## WRITTEN EXERCISE
Reproduce the data below verbatim, from its first line through the line containing "pos(53,424)", including that line.

## LISTED ENTRIES
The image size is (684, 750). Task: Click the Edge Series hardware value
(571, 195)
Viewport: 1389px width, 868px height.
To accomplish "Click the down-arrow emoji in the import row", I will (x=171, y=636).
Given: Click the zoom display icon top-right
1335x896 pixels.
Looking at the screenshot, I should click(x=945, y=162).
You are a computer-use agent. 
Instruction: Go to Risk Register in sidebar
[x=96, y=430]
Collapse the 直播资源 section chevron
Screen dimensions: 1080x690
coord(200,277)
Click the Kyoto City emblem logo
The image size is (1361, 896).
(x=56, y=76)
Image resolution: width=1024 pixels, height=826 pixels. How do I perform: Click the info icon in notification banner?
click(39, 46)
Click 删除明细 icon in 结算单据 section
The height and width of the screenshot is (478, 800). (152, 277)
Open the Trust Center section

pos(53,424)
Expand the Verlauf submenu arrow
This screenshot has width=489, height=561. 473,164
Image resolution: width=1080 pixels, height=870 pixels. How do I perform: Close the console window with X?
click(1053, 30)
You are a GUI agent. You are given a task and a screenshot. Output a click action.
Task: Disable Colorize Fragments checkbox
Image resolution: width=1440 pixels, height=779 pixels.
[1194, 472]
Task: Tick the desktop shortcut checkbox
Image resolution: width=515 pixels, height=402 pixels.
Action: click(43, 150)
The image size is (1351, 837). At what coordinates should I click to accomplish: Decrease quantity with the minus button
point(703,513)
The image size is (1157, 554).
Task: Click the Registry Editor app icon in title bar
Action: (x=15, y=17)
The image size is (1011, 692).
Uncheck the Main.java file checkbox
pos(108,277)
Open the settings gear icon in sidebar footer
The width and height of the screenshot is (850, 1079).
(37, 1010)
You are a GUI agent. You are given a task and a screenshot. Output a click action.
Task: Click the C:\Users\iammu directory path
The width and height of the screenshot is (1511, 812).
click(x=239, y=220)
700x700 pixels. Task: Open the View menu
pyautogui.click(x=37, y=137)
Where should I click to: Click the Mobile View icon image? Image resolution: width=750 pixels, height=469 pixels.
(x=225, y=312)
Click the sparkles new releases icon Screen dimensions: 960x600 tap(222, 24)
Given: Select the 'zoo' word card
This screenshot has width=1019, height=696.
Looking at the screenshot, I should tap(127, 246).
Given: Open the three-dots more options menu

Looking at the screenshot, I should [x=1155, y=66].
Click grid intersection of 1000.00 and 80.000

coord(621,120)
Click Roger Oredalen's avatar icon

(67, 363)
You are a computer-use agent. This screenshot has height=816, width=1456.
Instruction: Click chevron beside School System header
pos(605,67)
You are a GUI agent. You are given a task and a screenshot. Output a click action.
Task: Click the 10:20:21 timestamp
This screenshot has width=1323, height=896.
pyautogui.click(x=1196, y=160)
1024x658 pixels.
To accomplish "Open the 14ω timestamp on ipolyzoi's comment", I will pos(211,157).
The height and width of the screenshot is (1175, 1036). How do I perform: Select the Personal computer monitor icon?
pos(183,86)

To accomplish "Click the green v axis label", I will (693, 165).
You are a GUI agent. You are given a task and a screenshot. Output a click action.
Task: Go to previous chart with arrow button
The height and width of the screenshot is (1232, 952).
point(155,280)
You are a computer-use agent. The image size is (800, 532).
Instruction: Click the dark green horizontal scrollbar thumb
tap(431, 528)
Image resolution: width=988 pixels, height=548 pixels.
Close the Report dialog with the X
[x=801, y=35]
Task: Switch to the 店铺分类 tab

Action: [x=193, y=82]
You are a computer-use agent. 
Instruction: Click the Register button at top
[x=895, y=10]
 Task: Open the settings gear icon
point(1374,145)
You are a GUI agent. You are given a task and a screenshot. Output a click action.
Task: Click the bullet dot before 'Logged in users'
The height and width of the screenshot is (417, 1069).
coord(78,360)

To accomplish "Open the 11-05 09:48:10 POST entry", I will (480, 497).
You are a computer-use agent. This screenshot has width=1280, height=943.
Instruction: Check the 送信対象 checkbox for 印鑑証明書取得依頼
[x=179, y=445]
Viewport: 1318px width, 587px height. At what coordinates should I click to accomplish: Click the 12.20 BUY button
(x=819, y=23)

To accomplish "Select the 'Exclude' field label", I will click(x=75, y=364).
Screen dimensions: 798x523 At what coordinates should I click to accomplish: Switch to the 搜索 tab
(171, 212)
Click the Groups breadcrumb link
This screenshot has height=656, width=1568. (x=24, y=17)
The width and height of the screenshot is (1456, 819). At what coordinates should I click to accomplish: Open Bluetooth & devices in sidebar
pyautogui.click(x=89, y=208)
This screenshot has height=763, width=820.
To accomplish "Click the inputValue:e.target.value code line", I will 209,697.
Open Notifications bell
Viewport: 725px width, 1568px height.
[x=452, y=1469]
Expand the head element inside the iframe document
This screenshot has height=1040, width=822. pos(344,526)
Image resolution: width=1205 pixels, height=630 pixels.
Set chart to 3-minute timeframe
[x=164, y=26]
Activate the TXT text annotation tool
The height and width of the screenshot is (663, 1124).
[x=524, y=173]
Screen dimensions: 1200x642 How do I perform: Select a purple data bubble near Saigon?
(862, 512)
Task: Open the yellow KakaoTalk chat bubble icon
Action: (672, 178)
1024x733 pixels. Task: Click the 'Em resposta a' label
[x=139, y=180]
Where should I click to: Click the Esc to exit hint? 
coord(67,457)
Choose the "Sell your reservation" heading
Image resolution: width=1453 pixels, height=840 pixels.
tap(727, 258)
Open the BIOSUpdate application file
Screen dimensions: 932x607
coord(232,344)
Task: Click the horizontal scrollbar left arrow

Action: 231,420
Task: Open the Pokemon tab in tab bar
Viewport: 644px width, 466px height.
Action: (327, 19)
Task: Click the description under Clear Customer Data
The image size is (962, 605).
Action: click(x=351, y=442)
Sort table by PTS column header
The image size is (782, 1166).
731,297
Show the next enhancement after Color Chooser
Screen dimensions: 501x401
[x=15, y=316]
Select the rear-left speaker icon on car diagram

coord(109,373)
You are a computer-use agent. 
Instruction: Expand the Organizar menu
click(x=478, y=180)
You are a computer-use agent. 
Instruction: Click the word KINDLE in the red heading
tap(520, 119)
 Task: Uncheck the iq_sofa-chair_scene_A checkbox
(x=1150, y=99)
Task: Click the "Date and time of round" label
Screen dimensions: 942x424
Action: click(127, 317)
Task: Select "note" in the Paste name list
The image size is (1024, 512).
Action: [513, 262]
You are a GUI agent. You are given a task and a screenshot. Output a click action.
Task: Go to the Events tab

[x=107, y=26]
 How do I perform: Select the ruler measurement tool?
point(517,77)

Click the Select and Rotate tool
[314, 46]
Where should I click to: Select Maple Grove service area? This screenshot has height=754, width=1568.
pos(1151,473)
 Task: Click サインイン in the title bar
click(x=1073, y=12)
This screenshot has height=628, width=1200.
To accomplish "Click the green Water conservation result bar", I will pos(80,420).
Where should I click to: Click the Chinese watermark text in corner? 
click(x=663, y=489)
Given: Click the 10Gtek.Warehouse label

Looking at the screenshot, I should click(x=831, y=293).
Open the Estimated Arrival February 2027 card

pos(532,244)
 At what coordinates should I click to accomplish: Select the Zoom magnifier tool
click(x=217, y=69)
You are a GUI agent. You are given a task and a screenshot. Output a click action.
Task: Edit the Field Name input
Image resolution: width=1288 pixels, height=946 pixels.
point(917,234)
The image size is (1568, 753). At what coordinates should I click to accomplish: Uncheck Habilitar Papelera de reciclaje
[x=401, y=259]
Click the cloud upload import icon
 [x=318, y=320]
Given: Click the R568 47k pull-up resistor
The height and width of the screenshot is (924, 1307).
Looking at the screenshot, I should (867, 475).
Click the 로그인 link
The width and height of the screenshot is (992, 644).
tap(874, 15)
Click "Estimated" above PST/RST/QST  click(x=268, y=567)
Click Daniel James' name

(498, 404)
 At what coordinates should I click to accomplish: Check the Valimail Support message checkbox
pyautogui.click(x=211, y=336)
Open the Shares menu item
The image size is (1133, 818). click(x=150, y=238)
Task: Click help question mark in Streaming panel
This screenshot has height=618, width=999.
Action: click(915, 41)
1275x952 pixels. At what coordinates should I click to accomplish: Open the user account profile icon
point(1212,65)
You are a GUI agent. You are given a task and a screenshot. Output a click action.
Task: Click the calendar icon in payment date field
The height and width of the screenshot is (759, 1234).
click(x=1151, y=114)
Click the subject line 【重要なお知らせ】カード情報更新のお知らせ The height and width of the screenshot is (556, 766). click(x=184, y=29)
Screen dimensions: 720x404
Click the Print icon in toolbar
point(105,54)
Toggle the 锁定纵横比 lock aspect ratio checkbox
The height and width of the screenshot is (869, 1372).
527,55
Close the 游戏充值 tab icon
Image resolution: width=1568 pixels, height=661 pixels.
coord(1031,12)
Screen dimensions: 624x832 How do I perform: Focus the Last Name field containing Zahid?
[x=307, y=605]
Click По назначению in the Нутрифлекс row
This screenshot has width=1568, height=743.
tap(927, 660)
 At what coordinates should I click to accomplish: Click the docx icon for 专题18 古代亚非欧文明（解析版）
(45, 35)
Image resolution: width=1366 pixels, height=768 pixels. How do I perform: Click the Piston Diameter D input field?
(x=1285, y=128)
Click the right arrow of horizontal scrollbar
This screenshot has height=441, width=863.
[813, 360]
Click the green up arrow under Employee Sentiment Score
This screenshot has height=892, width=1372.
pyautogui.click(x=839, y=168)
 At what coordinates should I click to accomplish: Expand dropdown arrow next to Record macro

## FULL SOLUTION
The image size is (684, 750). Task: Click the Edge Series hardware value
(571, 195)
Viewport: 1389px width, 868px height.
To accomplish "Click the down-arrow emoji in the import row", I will (x=171, y=636).
Given: Click the zoom display icon top-right
1335x896 pixels.
Looking at the screenshot, I should click(x=945, y=162).
You are a computer-use agent. 
Instruction: Go to Risk Register in sidebar
[x=96, y=430]
Collapse the 直播资源 section chevron
Screen dimensions: 1080x690
coord(200,277)
Click the Kyoto City emblem logo
The image size is (1361, 896).
(x=56, y=76)
Image resolution: width=1024 pixels, height=826 pixels. How do I perform: Click the info icon in notification banner?
click(39, 46)
Click 删除明细 icon in 结算单据 section
The height and width of the screenshot is (478, 800). (152, 277)
Open the Trust Center section

pos(53,424)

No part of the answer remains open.